Dakota tersinggung telah direndahkan. Dia menunjuk sepuluh gaun yang dia beli sambil berkata, “Aku sudah memilih sepuluh gaun terbaik di butik ini. Hanya satu gaun saja, mana mungkin aku tidak mampu. Bahkan membeli butik ini saja aku mampu!”

“Kau—” Wanita itu ingin sekali memukul Dakota, tapi tatapannya teralih pada pria yang menjadi teman kencannya yang datang. “Sayang, aku ingin gaun itu, tapi ada wanita angkuh yang ingin merebut gaun yang aku suka.”

Tatapan Dakota menatap malas pria yang bersama dengan wanita berambut merah. Tampak seketika mata Dakota melebar terkejut. Ternyata pria yang sedang bersama wanita berambut merah itu adalah Dylan.

Dylan menyunggingkan senyumannya ke hadapan Dakota. “Berikan gaun itu padanya. Kau bisa memilih gaun lain.”

Wanita cantik berambut merah itu kesal. “Sayang! Kenapa kau malah membiarkan gaun itu dimilikinya?! Aku yang lebih dulu melihat gaun itu.”

Dylan mengecup bibir teman kencannya di depan Dakota. “Kau bisa memilih gaun yang lain.”

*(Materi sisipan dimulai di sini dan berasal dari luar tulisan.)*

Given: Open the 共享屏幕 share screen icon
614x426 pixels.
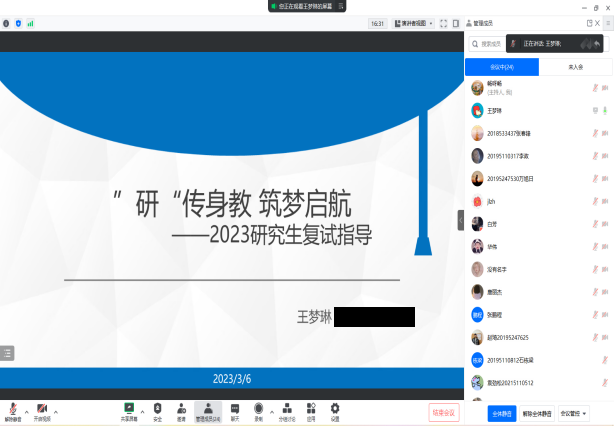Looking at the screenshot, I should (128, 408).
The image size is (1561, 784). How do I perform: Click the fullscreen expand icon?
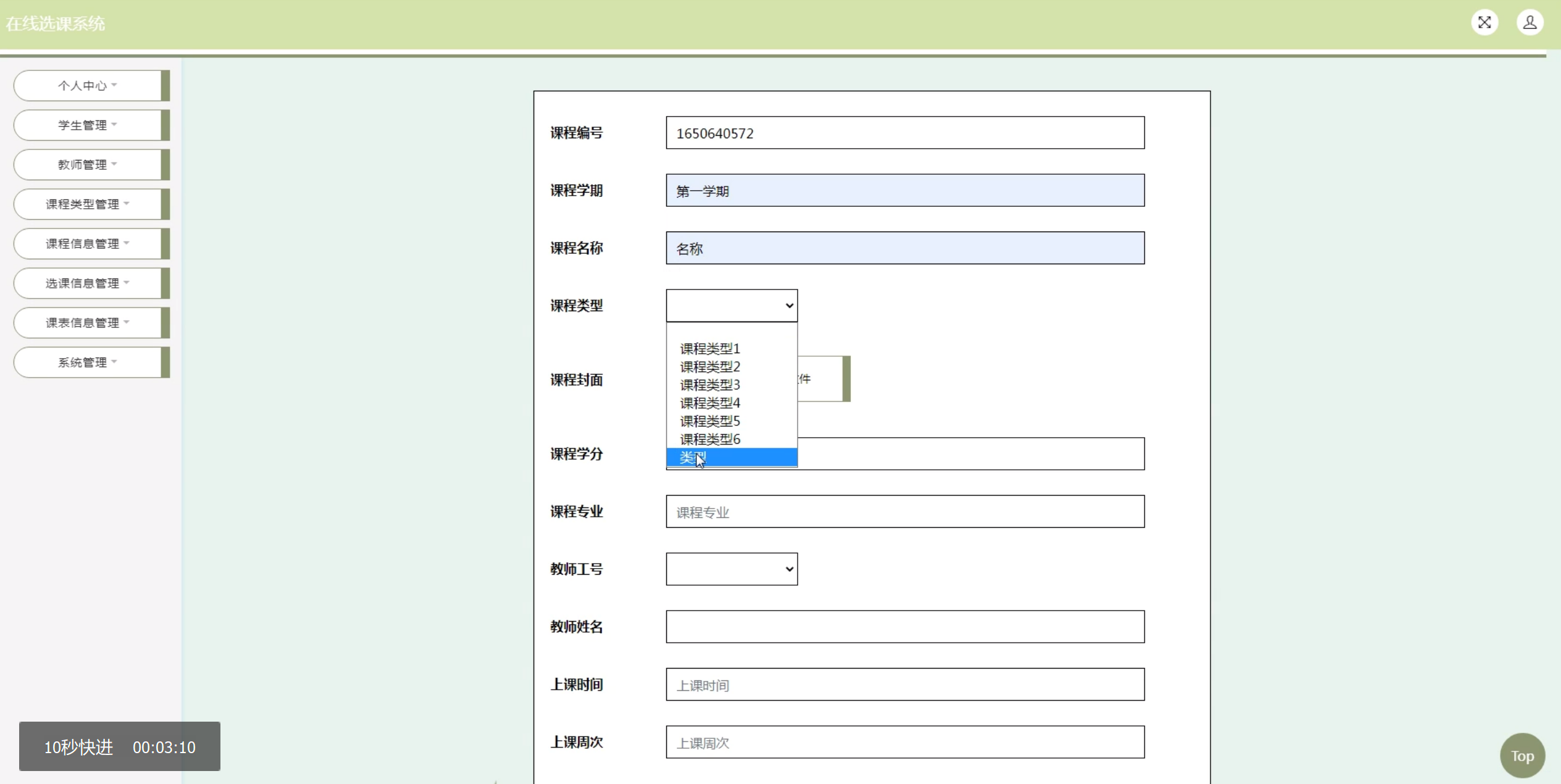[x=1484, y=23]
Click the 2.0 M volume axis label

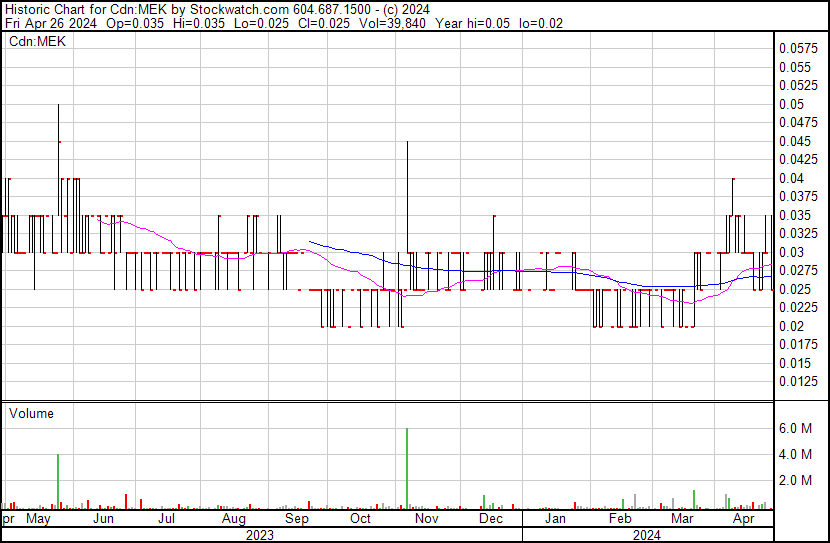pos(797,481)
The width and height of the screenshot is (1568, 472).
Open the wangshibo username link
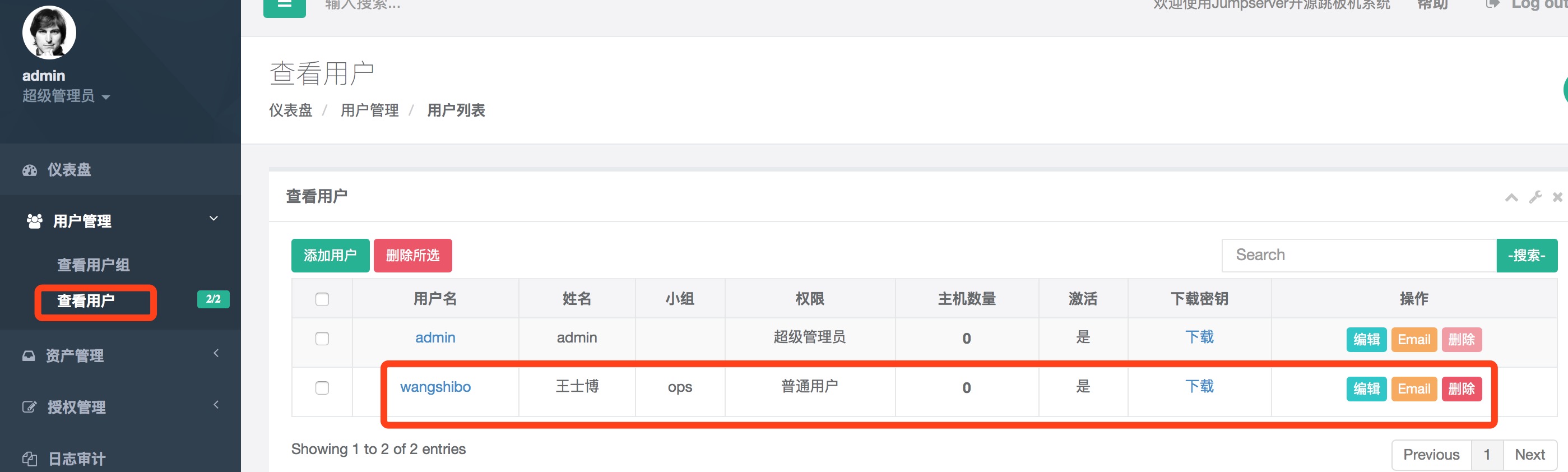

Dakota berdecih melihat Dylan mencium bibir wanita berambut merah di depannya. Bukan cemburu, malah dia merasa sangatlah jijik. “Tidak usah! Aku bisa memilih gaun lain!”

Dakota berbalik, dan hendak meninggalkan Dylan serta wanita berambut merah, tapi tiba-tiba…

“Gaun yang kau pilih sangat cantik dipakaimu, Nona Spencer. Kau bisa memiliki gaun itu. Aku akan membayarnya,” jawab Dylan dengan senyuman samar di wajahnya.

Dakota berbalik, menatap tajam Dylan. “Tidak perlu! Aku tidak miskin! Aku memiliki uang untuk membeli gaun yang aku inginkan. Lebih baik kau urus saja pelacurmu.”

“Hey! Aku bukan pelacur!” Wanita berambut merah itu tak terima dikatakan sebagai pelacur. Dia bermaksud ingin menyerang Dakota, tapi sayangnya Dylan menahan lengannya.

“Jangan membuat keributan,” ucap Dylan mengingatkan.

Bibir wanita berambut merah itu tertekuk. “Dia duluan yang mencari keributan.”

Dakota tersenyum sinis. “Aku tidak memiliki waktu meladeni drama murahan.”

Tanpa berkata lagi, Dakota membayar tagihan untuk sepuluh gaunnya, dan melangkah pergi meninggalkan butik itu. Tampak tatapan mata Dylan tak lepas menatap Dakota yang mulai lenyap dari pandangannya.

“Kau mengenal dia?” tanya wanita cantik rambut merah.

Dylan menyeringai. “Tentu saja. Aku sangat mengenalnya. Dia wanita cantik, galak, dan seksi yang pernah aku temui di muka bumi ini.”